• _EXTRACTED ENTRIES_
** start **

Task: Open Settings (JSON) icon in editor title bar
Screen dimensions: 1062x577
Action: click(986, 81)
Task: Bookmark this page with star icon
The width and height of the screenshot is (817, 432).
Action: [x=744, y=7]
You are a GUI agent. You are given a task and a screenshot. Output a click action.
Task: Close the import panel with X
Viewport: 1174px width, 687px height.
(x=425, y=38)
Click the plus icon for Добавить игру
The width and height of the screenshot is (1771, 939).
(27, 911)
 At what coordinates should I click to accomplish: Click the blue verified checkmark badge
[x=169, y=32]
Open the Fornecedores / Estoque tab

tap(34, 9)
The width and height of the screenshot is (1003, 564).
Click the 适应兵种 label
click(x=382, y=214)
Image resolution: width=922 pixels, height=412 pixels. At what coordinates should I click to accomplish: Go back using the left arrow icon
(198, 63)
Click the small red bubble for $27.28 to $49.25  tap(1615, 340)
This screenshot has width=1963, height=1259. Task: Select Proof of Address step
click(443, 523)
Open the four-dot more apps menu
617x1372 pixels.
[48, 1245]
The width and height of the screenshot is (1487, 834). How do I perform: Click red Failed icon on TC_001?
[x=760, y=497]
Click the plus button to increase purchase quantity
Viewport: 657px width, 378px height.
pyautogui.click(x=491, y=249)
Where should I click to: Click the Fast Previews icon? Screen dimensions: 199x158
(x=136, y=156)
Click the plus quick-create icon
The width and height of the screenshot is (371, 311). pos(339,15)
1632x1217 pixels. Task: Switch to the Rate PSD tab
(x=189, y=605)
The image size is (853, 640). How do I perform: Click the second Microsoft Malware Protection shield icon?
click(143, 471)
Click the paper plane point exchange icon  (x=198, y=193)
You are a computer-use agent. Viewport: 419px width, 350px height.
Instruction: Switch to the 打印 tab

** end **

• _WHAT THE EXERCISE ASKS_
Pull out each line of the listing above that contains the word "Open". Count a match only when the capitalization is identical.

• _TASK ANSWER_
Task: Open Settings (JSON) icon in editor title bar
Open the Fornecedores / Estoque tab
Open the four-dot more apps menu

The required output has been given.